On the Stability of Spinning Functionally Graded Cantilevered Pipes Subjected to Fluid-Thermomechanical Loading

This paper studies the thermomechanical stability of a cantilevered pipe spinning along its longitudinal axis and carrying an internal axial flow. The pipe, made of functionally graded materials (FGMs), is subjected to an axial force at the free end operating in a high temperature environment. It is modeled by the Rayleigh beam theory and is considered as a hollow thin-walled beam. The equation of motion, along with the boundary conditions, for the pipe is derived by using the extended Hamilton’s principle. Further, the extended Galerkin’s method (EGM) in conjunction with a proper representation of the displacements of the pipe is used to solve the eigenvalue problem.

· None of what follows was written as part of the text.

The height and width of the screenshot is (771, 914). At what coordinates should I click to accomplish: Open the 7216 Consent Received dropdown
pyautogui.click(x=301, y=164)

Depending upon the nature of the eigenvalues, i.e. real or complex-conjugate, the conditions for occurrence of instability by flutter or by divergence are derived. The effects of spin rate and velocity of fluid flow are studied on the stability regions, i.e. the critical flutter and divergence boundary, by the numerical method. Also, the effects of parameters, such as fluid mass ratio, compressive axial force, volume fraction index of the FGM and temperature gradient through the pipe thickness, are considered in developing the stability map for the spinning cantilever pipe. The results are compared with those available in the literature and good agreement has been achieved.